AP view and lateral view of the right knee shows the interrelationship between the three axes that define the kinematics of the knee.
AP view (left) and lateral view (right) of the right knee shows the interrelationship between the three axes that define the kinematics of the knee. Aligning the transverse axis of the femoral component with the transverse axis in the femur about which the tibia flexes and extends (1) is the indispensible action for restoring normal kinematics in total knee arthroplasty. Coaligning the transverse axes of the femoral component and femur maintains the normal parallel relationship with the transverse axis in the femur about which the patella flexes and extends and the longitudinal axis in the tibia about which the tibia internally and externally rotates on the femur.

Images: Howell SM

“That puts the knee back to how it was maybe when the patient was 35 years old, before the arthritis took place,” Howell said.

Reduced operating time

The numerous advantages that Howell outlined with regards to using shape-fit cutting guides included reductions in both operating room (OR) time and turnover time.

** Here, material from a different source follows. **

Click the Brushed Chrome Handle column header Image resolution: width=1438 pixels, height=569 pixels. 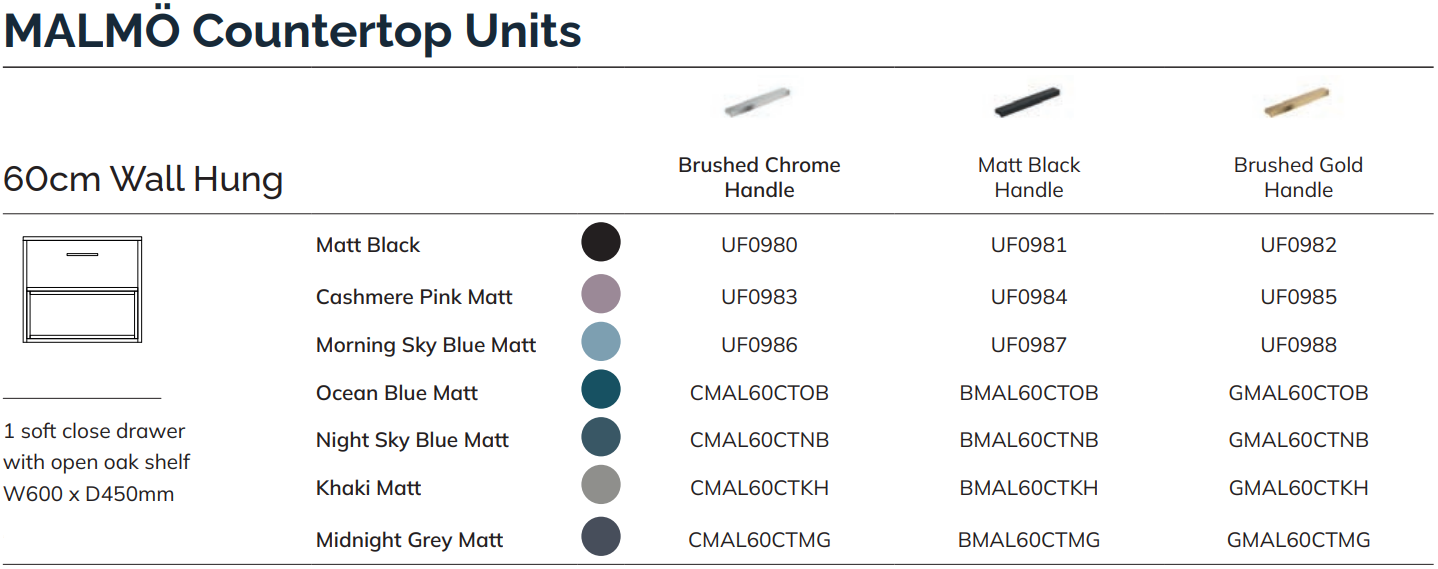pos(759,177)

“It does tend to shorten the OR time because a lot of the decisions are made beforehand,” he said. “It also shortens the turnover time, because you only need one tray of instruments to do the surgery. You know the size of the implants ahead of time and thus can open them ahead of time, and it shortens the amount of time in the hospital for us.”

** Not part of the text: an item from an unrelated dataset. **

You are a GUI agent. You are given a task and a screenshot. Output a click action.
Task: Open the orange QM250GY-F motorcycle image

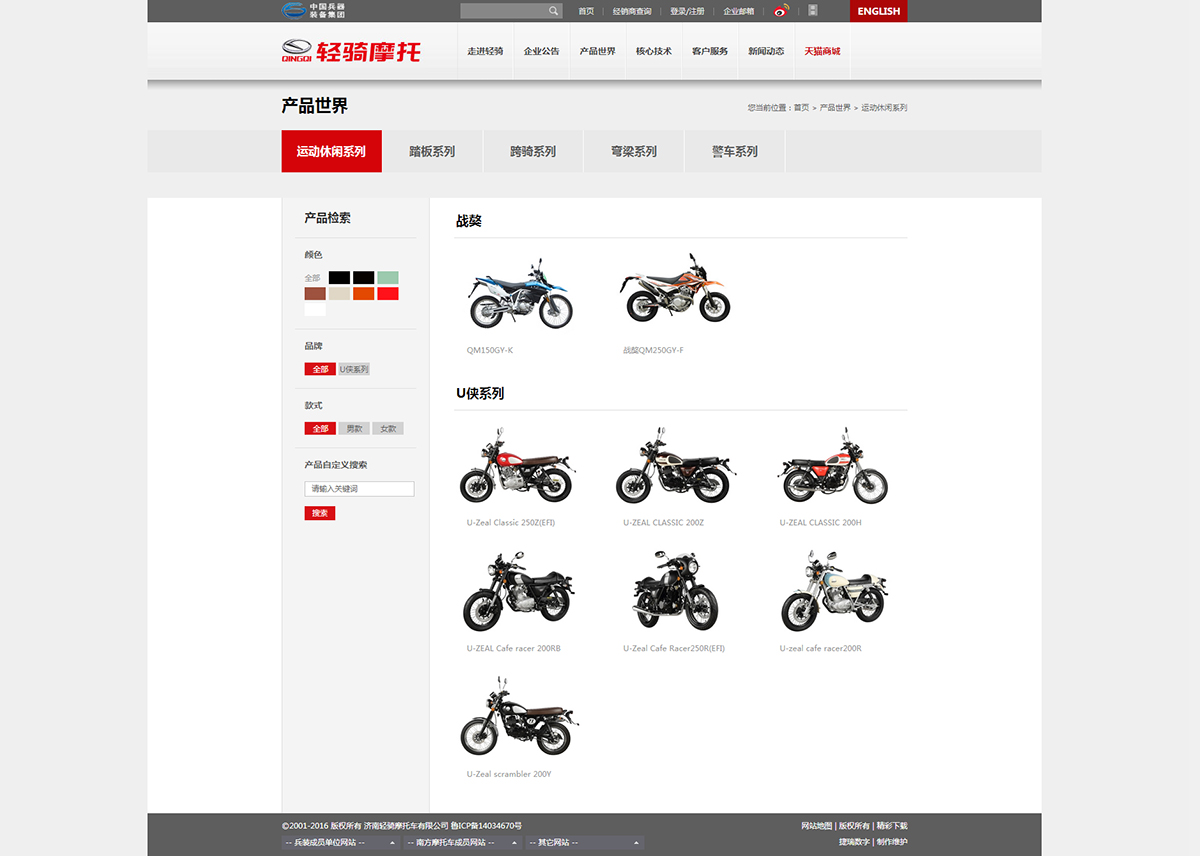[x=675, y=290]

Anterior-posterior view of the femoral cutting guide
Anterior-posterior view of the femoral cutting guide on the femur (left) and the tibial cutting guide on the tibia (right) shows the saw slot on each guide which sets the proximal/distal, varus/valgus, and flexion/extension, and shows the two pin holes which set internal/external rotation, medial/lateral, and anterior/posterior positions of each component.

In addition, Howell noted, kinematic alignment has given his patients a more expedient recovery while also increasing their satisfaction with the procedure.

“The take-home message is that our patients have done better,” he added. “There is a lot of room for improvement … we have a lot to learn. I’m the first to acknowledge that. We are not perfect with our total knees,” Howell said. “There are kinematics in the knee that we need to understand, respect, and preserve.”

What determines kinematics of the knee?

Work yet to be done

Though work is yet to be done to determine its place and value, Howell noted that he has seen consistent recovery and high patient satisfaction, with length of stay figures that have 92% of patients staying no more than 2 nights in the hospital, and 98% of those patients going straight home afterward. — by Robert Press

References:

  • Howell SM, et al. Assessment of the radii of the medial and lateral femoral condyles in varus and valgus knees with osteoarthritis. J Bone Joint Surg (Am). 2010;92(1):98-104.
  • Howell SM, et al. Method for quantifying patient expectations and early recovery after total knee arthroplasty. Orthopedics. 2009;32(12):884-890.
  • Howell SM et al. Method In vivo adduction and reverse axial rotation (external) of the tibial component can be minimized. Orthopedics. 2009:32(5):319.
  • Howell SM, et al. Results of an initial experience with custom-fit positioning total knee arthroplasty in a series of 48 patients. Orthopedics. 2008;31(9):857-863.
  • Howell SM. Shape-fit cutting guides for TKR. Presented at Orthopedics Today Hawaii 2010. Jan. 10-13. Hawaii’s Big Island.